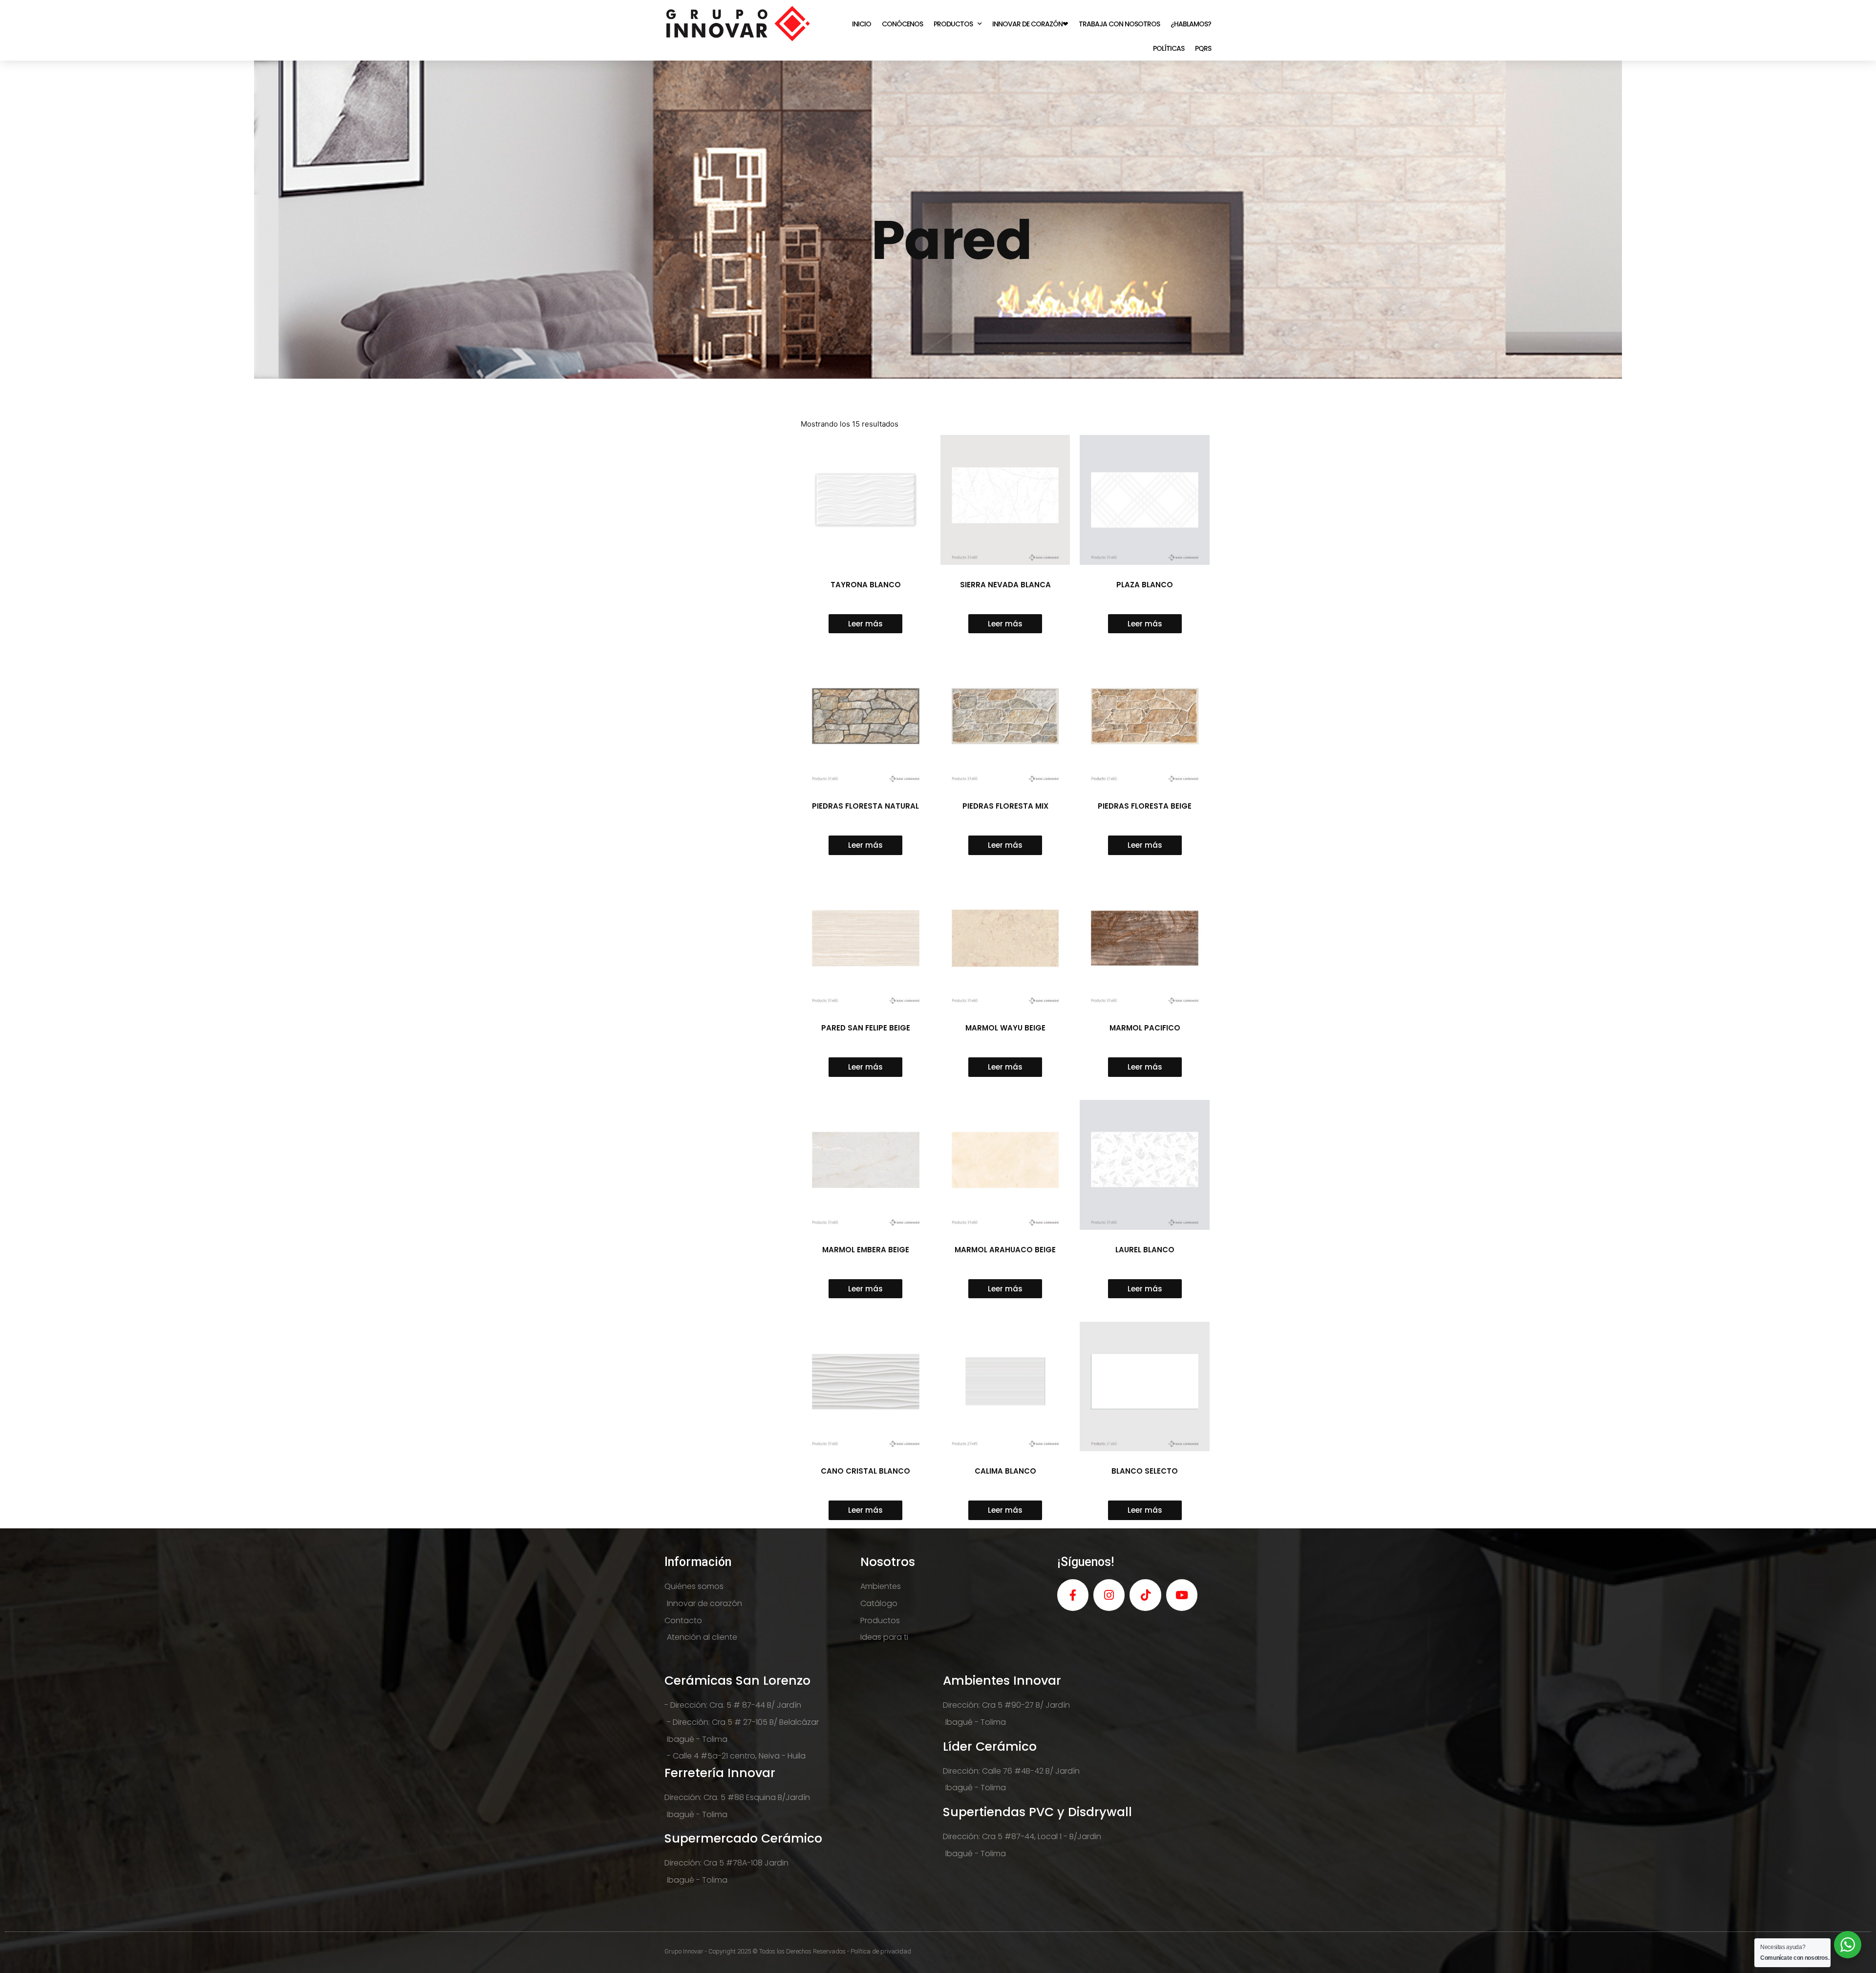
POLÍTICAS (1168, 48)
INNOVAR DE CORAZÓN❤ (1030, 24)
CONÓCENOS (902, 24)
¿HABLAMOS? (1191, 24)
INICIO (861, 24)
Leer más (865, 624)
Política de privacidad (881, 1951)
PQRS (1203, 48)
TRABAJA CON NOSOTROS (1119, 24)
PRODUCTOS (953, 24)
*-*-*
## EXERCISE
Everything from the line that contains "Política de privacidad (881, 1951)" to the last line of the records, restated word for word, is the required output.

## EXERCISE RESULT
Política de privacidad (881, 1951)
PQRS (1203, 48)
TRABAJA CON NOSOTROS (1119, 24)
PRODUCTOS (953, 24)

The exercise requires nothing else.